Identiknya Pilkada DKI dan Pilpres, Rapopo-Raisa Apa-apa,Sajak Penista Agama, hingga Survey yang Beda
Bangsa ini bangsa religius, bukan negara sekuler, tentu bahwa agama menjadi pedoman hidup semua rakyatnya. Satu yang sama bahkan identik antara pilpres dan pilkada DKI ini, adalah sarana dari Tuhan untuk masyarakat lebih dewasa, bijaksana, dan tidak baper dalam menghadapi perbedaan.
Jika Ahok menang, harapannya adalah tidak perlu lagi tuntut menuntut hingga liang kubur atau menuduh dan mencela sebagai curang dengan bukti bertronton ternyata cuma kontainer plastik, bukan truk kontainer. Energinya untuk membangun bukan untuk sirik dan menuntut dengan hasil yang sama saja, karena bukan data valid namun asumsi kebencian semata.
Sebaliknya, jika Ahok kalah, biarkan Anies-Sandi membuktikan janji-janji dan programnya. Toh masih ada mekanisme di dewan yang bisa dilakukan, namun biarkan hasilnya apa adanya. Contoh saja Hilary Clinton. Pesta sehari dan usai, tidak berkepanjangan, siapkan energi untuk lima tahun ke depan.
Sajak Fadli Zon dan Sifat Kekanak-kanakan.
Makin hari makin identik bagaimana serasa pilpres 2014v tersaji lagi. Perang urat syaraf, perang media sosial, bahkan serbuan fitnah dan hoaxmenggila. Terbaru, Zon dan rekannya melauncing sajak Penista Agama,yang kemudian dinyanyikan sang calon wakil bupati. Pujangga 98 ini pun pernah menelorkan “album” untuk capres Jokowi dengan judul ra isa apa-apa,menjawab kata-kata Jokowi yang mengatakan ra papa,saat difitnah. Menambah daftar panjang kesamaan dengan pilpres, eh pelaku yang sama lagi.

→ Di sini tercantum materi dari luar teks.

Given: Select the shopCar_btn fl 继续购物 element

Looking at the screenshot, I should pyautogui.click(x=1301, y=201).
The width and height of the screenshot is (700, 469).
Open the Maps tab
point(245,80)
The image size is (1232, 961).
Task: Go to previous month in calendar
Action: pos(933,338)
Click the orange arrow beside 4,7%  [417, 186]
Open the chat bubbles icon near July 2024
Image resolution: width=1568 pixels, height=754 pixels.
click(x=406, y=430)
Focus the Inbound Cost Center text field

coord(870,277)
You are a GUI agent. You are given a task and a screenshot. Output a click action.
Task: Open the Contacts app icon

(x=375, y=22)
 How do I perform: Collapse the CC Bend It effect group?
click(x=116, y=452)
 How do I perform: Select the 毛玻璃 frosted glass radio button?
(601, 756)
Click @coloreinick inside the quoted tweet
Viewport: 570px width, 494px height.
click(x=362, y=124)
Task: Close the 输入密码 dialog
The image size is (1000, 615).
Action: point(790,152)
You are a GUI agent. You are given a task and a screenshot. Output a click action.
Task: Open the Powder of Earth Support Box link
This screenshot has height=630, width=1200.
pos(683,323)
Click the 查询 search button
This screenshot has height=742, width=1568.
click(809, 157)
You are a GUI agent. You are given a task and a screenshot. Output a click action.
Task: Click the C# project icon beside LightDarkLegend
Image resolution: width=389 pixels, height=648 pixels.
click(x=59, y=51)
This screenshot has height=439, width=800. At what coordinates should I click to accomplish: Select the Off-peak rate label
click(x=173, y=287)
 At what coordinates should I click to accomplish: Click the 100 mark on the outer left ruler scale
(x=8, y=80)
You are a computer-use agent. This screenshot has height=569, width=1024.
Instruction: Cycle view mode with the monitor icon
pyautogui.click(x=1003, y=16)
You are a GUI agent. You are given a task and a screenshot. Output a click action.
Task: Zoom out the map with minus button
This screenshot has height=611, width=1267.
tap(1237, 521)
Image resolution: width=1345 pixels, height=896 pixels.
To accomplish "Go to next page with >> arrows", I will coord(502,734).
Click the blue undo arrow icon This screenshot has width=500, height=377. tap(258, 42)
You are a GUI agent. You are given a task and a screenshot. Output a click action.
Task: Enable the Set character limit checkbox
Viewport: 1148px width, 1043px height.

Apa yang dibuat tidak salah, namun melihat jabatannya sebenarnya tidak elok, apalagi level yang diurus jauh di bawahnya, dan lagi prestasinya di lembaga yang dipimpin juga masih sangat minim kalau tidak boleh disebut nol.
Hasil Survey yang Bisa Dikata Pesanan
Identik bagaimana hasil survey bisa bertolakbelakang, berbeda hasil satu dengan lainnya. benar bahwa tempat, populasi, dan pemilihan pertanyaan bisa membuat hasil yang berbeda, namun hanya pilpres dan pilkada DKI yang berbeda jauh, lain dengan pemilihan tempat lain yang biasanya beda-beda tipis, bukan sebaliknya seperti ini.
Dua Kubu yang Berseberangan Identik
Sayang sebenarnya, jika yang menang kemarin Agus Silvy baik yang kalah Ahok Djarot atau Anies-Sandy, kisah berbeda. Eh ternyata kembali head to head,representasi PDI-P vs Gerindra tercipta. Akhirnya muncul dikotomi sangat keras dan jelas, tidak A sama juga B, dan sebaliknya tidak ada pilihan, termasuk di K, terjadilah jurang pemisah sangat dalam dan besar. Entah apa namanya miris, ironis, atau berkah ketika kedua kubu identik juga, radikalis yang ada di kubu satu dan yang moderat di kubu lain. pemanfaatan isu SARA hingga fitnah kog ya sama. Mana dulu Pak Jokowi diisukan China dan Katolik, kini jelas memang etnis Pak Ahok China, namun digoreng dengan cara yang berbeda.